The Cannabis Control Division, for example, said it has no reason to believe Thomson or Martinez violated any law and that their company will be treated like any other.
“All applicants have been, and will continue to be, treated in the same manner,” said Bernice Geiger, a spokeswoman for the state Regulation and Licensing Department, which includes the cannabis division. “The Cannabis Control Division works in compliance with the laws and affords no preferential treatment to any applicants or licensees.”
Republican state Sen. Cliff Pirtle of Roswell said revolving door issues are a “huge concern” across state government.

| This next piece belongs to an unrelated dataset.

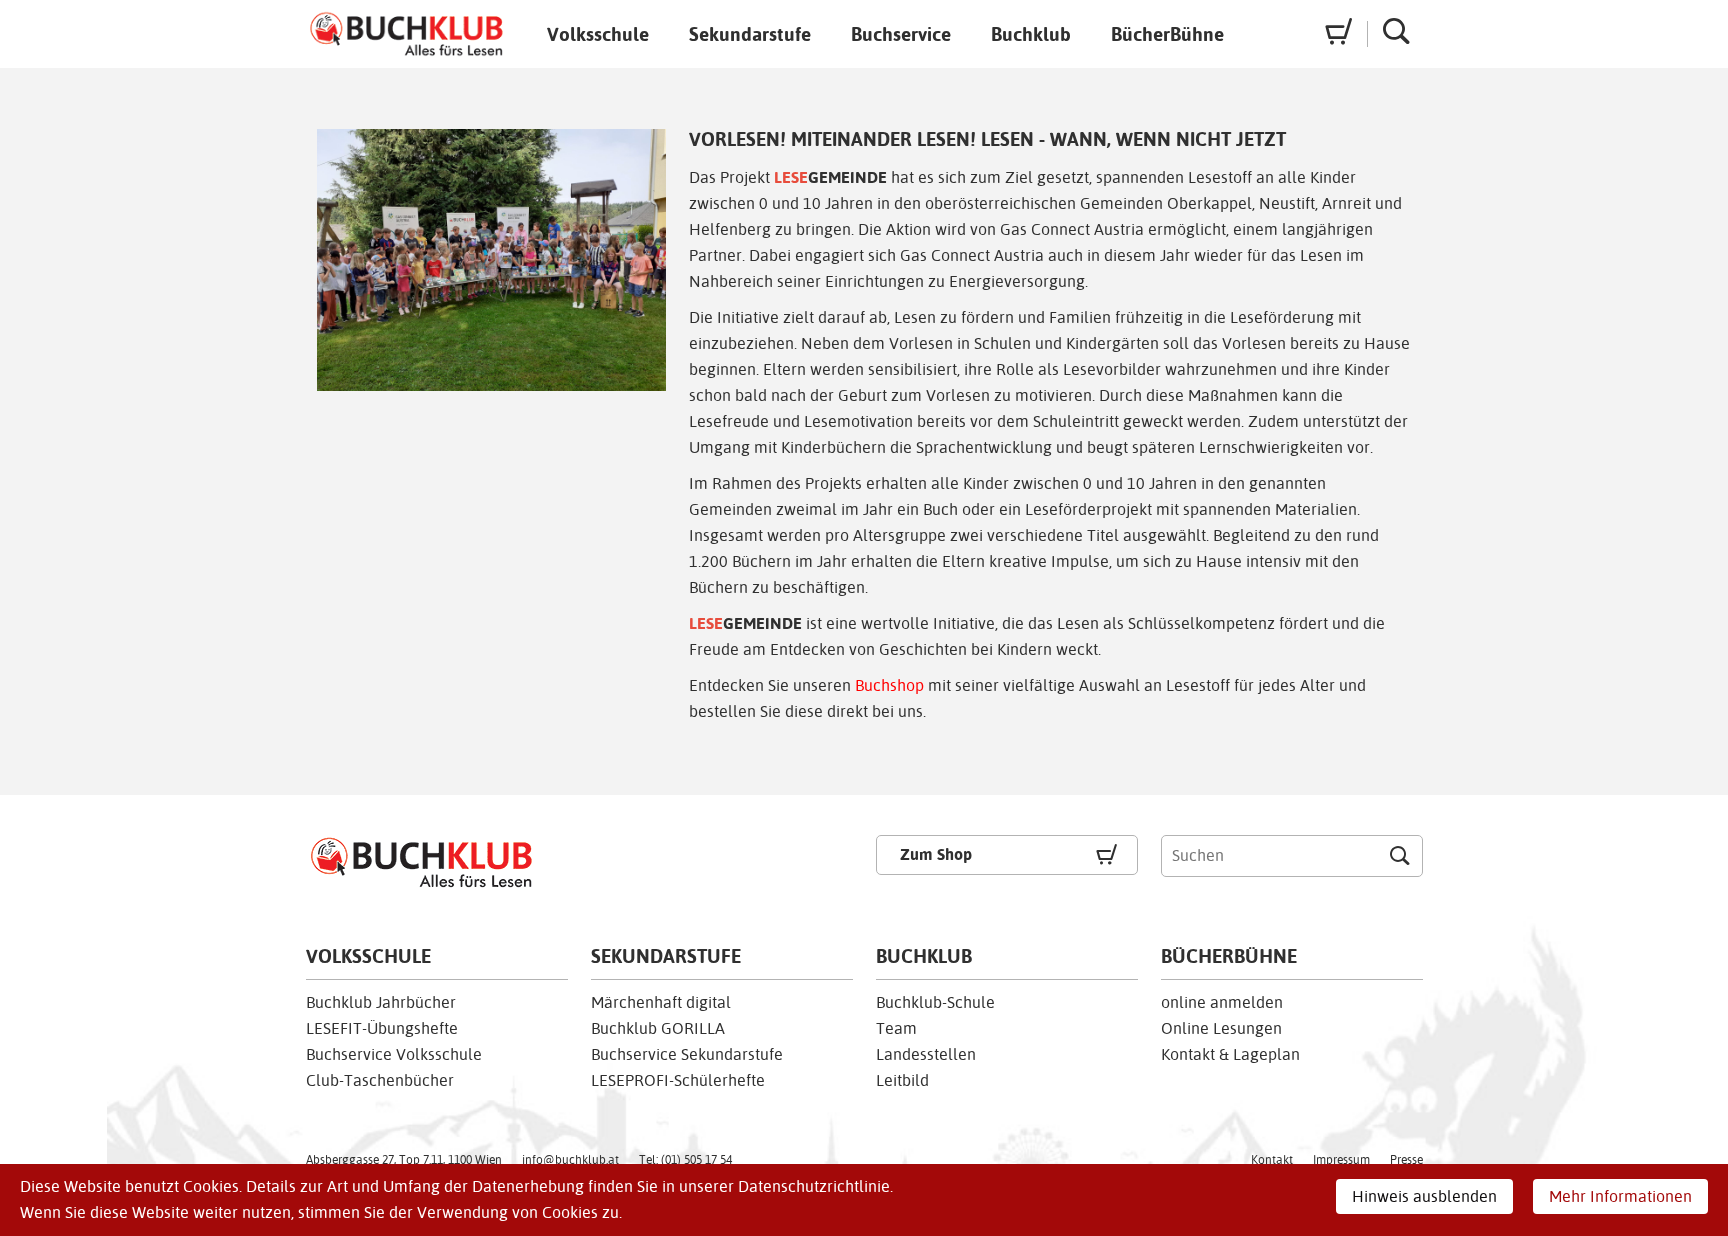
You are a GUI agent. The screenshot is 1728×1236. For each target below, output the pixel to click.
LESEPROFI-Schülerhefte (678, 1080)
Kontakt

Law enforcement agents who inspect trucks, for example, are attractive hires for the trucking industry, he said.
Pirtle suggested the state could seek agreements from new employees committing them to stay a certain amount of time after they’ve been trained.
“It’s hard to fault someone for using knowledge and skills that they learn at a job to better themselves,” he said, “but I think there needs to be some contractual obligations met.”
Senate Majority Leader Peter Wirth, D-Santa Fe, said lawmakers should continue to evaluate the state’s cooling-off statute.
“When you’re colleagues, or the person you’re working with one day is part of a legislative strategy or an executive strategy, and the next day, they’re on the other side, it’s just very hard without some time period” to cool off, he said. “It just seems like it’s hard to draw the line.”
Lawmakers have periodically considered – and rejected – legislation to impose a cooling off period on themselves. Ex-lawmakers are a frequent presence at the Roundhouse as lobbyists.
Executive positions also have been the subject of debate.
In 2016, environmentalists raised questions about the New Mexico Oil & Gas Association’s appointment of Ryan Flynn as its executive director less than a month after he stepped down as environment secretary under then-Gov. Susana Martinez.
The association said at the time that Flynn wouldn’t lobby the Legislature in the approaching session and that he would abide by a two-year agreement he’d signed prohibiting him from lobbying his old state agency.
‘Learn from each other’
Weeds. Cannabis Consulting, for its part, touts the hiring of former cannabis officials as a competitive edge.
“Adding two former state regulators to our team will bring a depth of knowledge that no other firm possesses,” the company said in a news release this month.
The firm describes itself as the largest cannabis services company in New Mexico. Its services include helping startups and others apply for cannabis licenses and comply with the terms of the licenses they’ve obtained.
Thomson, who was appointed as the first director of the state’s new Cannabis Control Division and previously worked in Colorado’s marijuana industry, is listed as a partner and chief strategy officer for the company. Martinez, the division’s former compliance manager, is credited as the firm’s compliance program manager.
Martinez worked for the state about six months, Thomson about 7½ months.
Besides Thomson, the firm’s other partners include Kennicott, who served in the Governor’s Office under Susana Martinez, and Pat Davis, an Albuquerque city councilor who served as chairman of Gov. Michelle Lujan Grisham’s cannabis working group before legalization.
“Former regulators should not be penalized for having a deep knowledge of the industry they regulated and the so-called revolving door policy in the law reflects that,” Kennicott said. “Industry and regulators alike have a lot to learn from each other and should not have an adversarial relationship – every company and person in the industry has a job to do to ensure the success of cannabis legalization in New Mexico and across the nation.”
New Mexico’s cannabis industry is growing after Lujan Grisham signed marijuana legalization into law last year. Commercial sales to adults 21 and over began in April this year.
The law includes some limits on legislators’ participation in the cannabis industry. It prohibits legislators serving when the bill went into effect from being licensed to engage in commercial cannabis activity until July 1, 2026.